[Given request] Reproduce only the entries from the line with "The height and width of the screenshot is (292, 243)." through the end of the entries, both ends included and requests kept, with every click coordinate in the answers rescaled by 1.65 and rounded to whole numbers, halves rounded up. Leave the pictures out.

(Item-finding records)

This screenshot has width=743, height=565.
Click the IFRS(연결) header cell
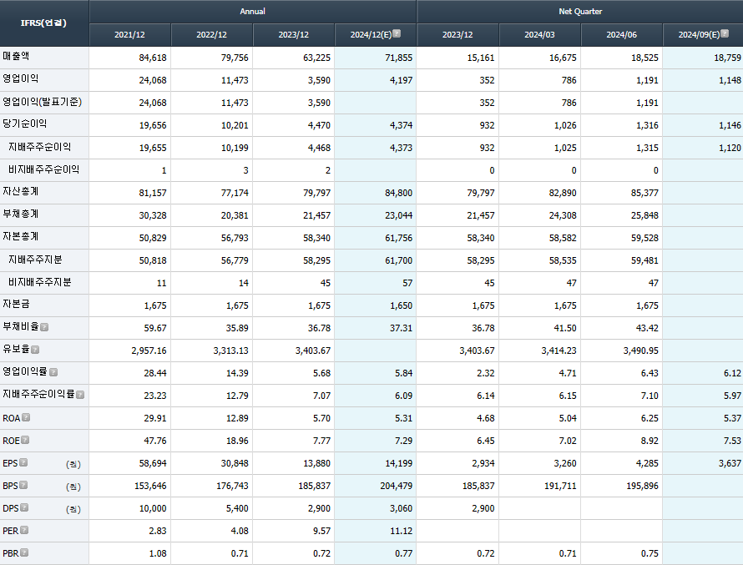pos(43,23)
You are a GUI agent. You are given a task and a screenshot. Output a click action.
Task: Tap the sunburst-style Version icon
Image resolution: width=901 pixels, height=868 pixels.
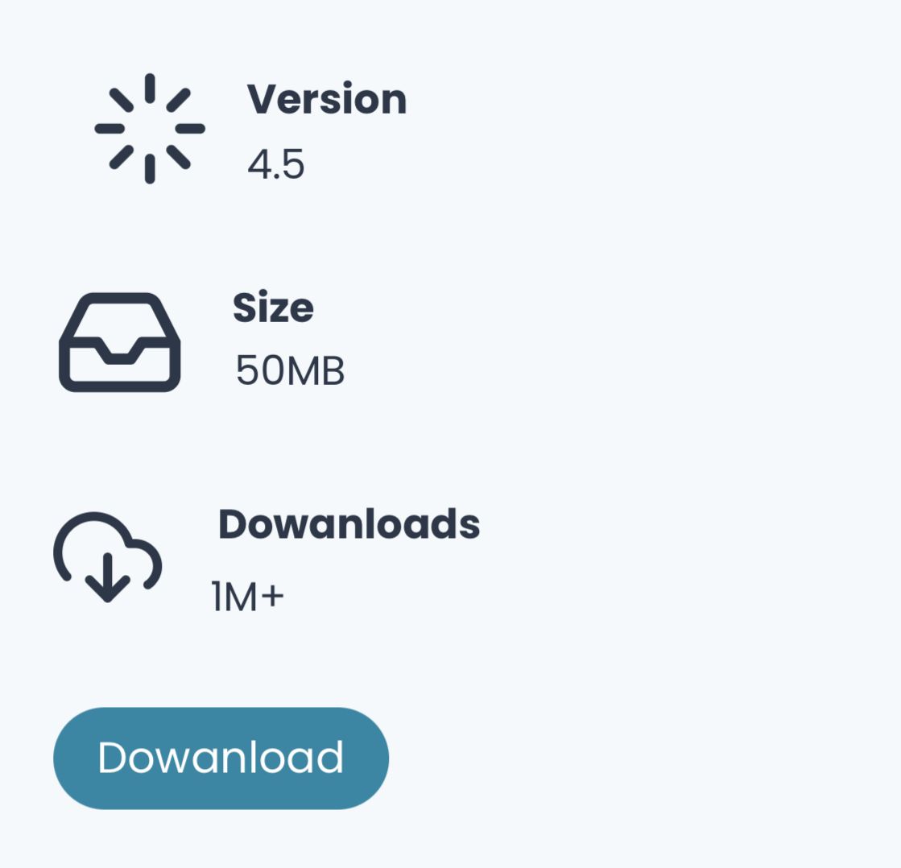pos(150,129)
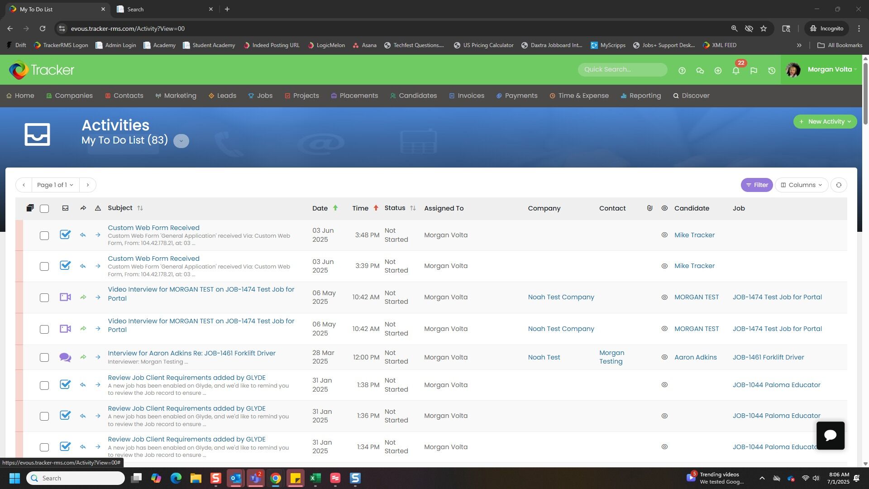Open the notifications bell icon
The height and width of the screenshot is (489, 869).
pyautogui.click(x=736, y=71)
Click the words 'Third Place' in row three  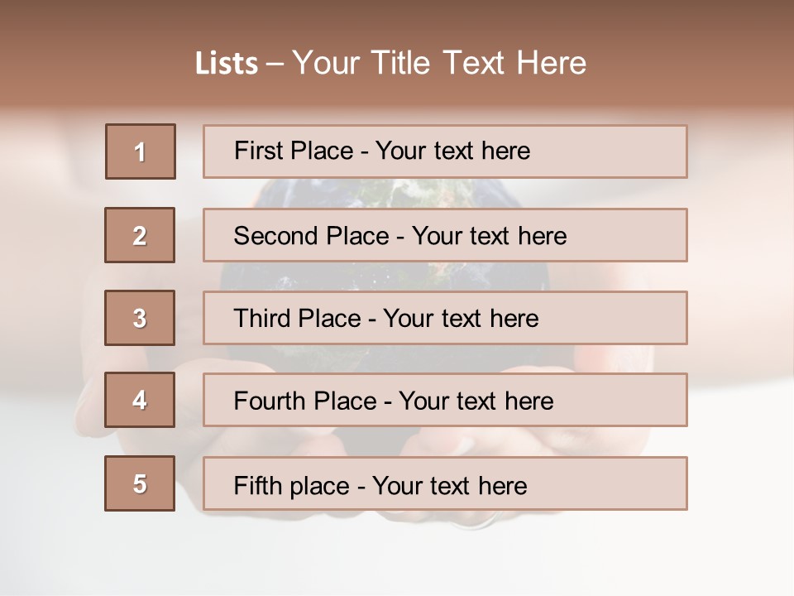pyautogui.click(x=298, y=318)
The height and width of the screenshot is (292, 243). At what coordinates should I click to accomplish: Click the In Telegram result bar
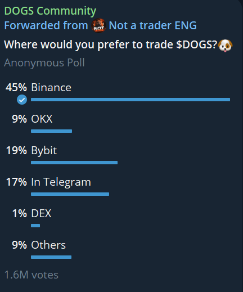70,194
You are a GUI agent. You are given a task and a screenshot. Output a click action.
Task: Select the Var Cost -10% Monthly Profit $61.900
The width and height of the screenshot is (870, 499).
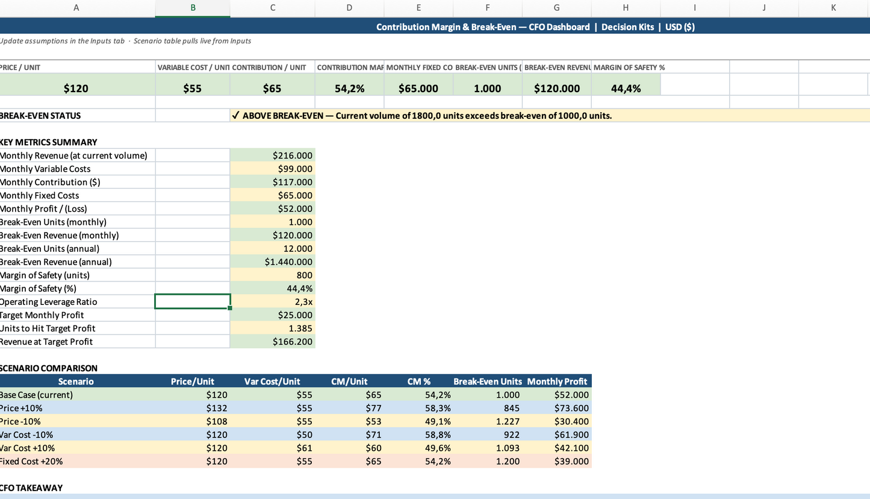558,435
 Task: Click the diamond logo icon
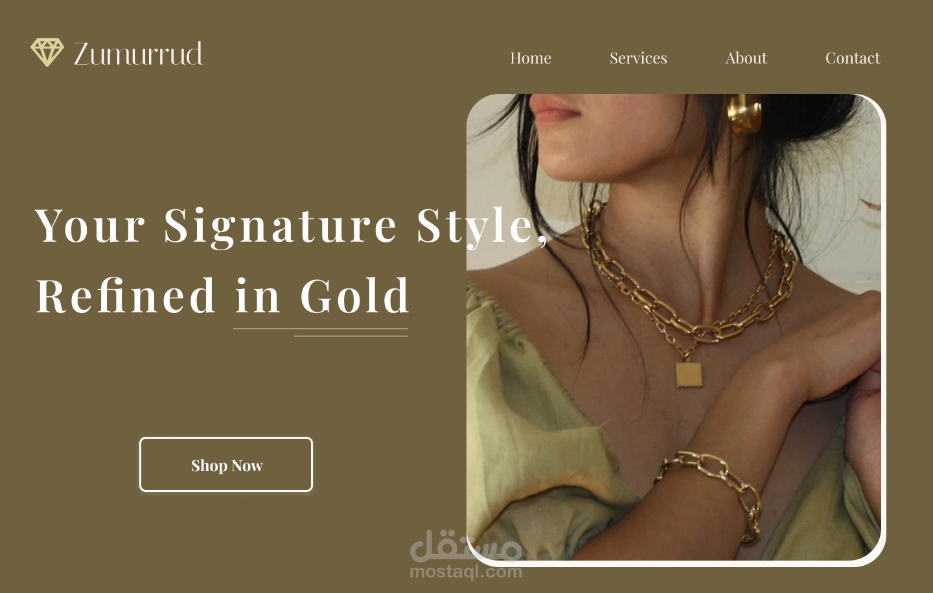(x=47, y=52)
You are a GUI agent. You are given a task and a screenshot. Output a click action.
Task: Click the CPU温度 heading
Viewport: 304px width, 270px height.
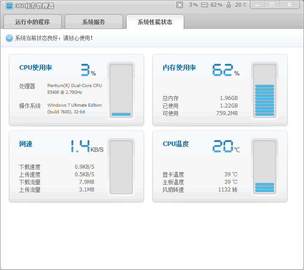pyautogui.click(x=176, y=144)
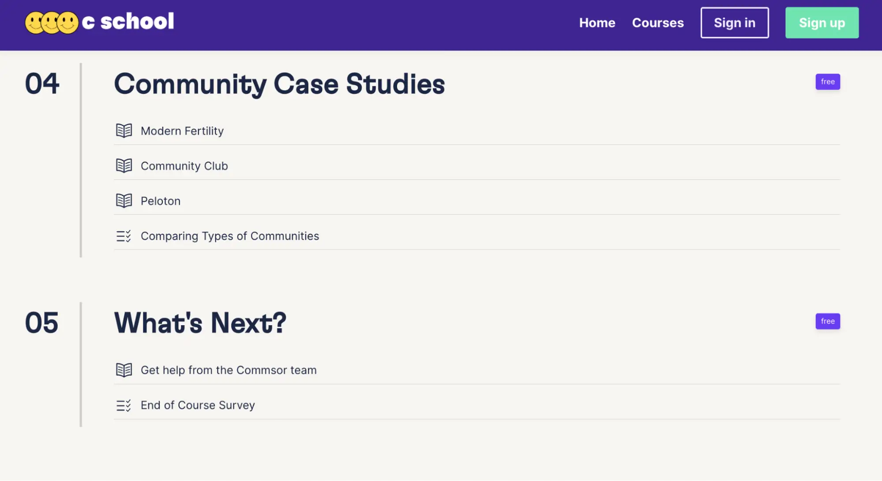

[Solution below]
The height and width of the screenshot is (292, 243). At what coordinates should I click to accomplish: Click the In Telegram result bar
116,320
You are a GUI agent. You are given a task and a screenshot. Output a click action.
Task: Select the Var Cost -10% Monthly Profit $61.900
The width and height of the screenshot is (870, 499).
921,718
 Task: Click the diamond logo icon
(x=78, y=86)
You are a GUI agent. You are given a task and a screenshot. Output a click action.
Task: Click the CPU温度 heading
Viewport: 304px width, 270px height.
pyautogui.click(x=290, y=238)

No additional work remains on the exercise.